Tasks to complete
1. In the report on step counts and heart failure, how many participants did the analysis include?
2. Carry on the news report about step counts in heart failure patients from its final sentence.

HealthDay News — Increasing step counts are significantly associated with improvements in health status among patients with heart failure, according to a study published online in JACC: Heart Failure.
Jessica R. Golbus, MD, from the University of Michigan in Ann Arbor, and colleagues analyzed the relationship between smartwatch activity over 12 weeks and patient-centered outcomes in people with heart failure. The analysis included 425 participants in the Canagliflozin: Impact on Health Status, Quality of Life and Functional Status in Heart Failure study.
The researchers found that baseline daily step count increased across categories of Kansas City Cardiomyopathy Questionnaires (KCCQ) total symptom scores (2437.6 steps/day for scores 0 to 24 vs 4870.9 steps/day for scores 75 to 100). Similar results were seen for KCCQ physical limitation scores and also persisted in an adjusted analysis. Changes in daily step count were significantly associated with nonlinear changes in both KCCQ total symptom and physical limitation scores.

Data shown
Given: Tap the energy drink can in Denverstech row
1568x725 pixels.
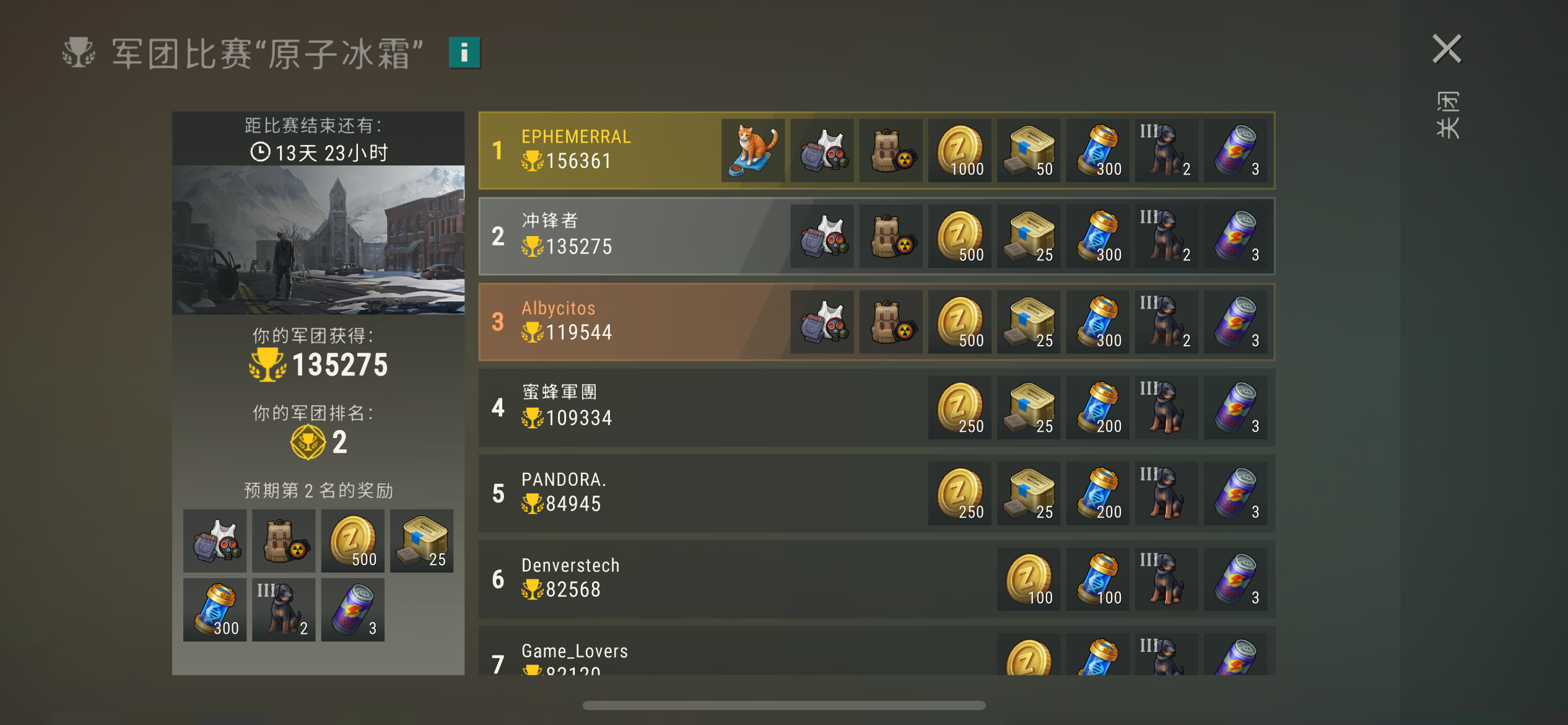Looking at the screenshot, I should (x=1235, y=579).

Responses to the tasks
1. 425 participants.

2.
“If providers see improvements in step counts, then that is a good thing and reflects that patients’ health status is likely improving,” Golbus said in a statement. “However, seeing a decrease in step counts does not necessarily mean the converse and would not necessarily require an intervention. It might mean following up with a patient though.”
Several authors disclosed ties to the pharmaceutical industry.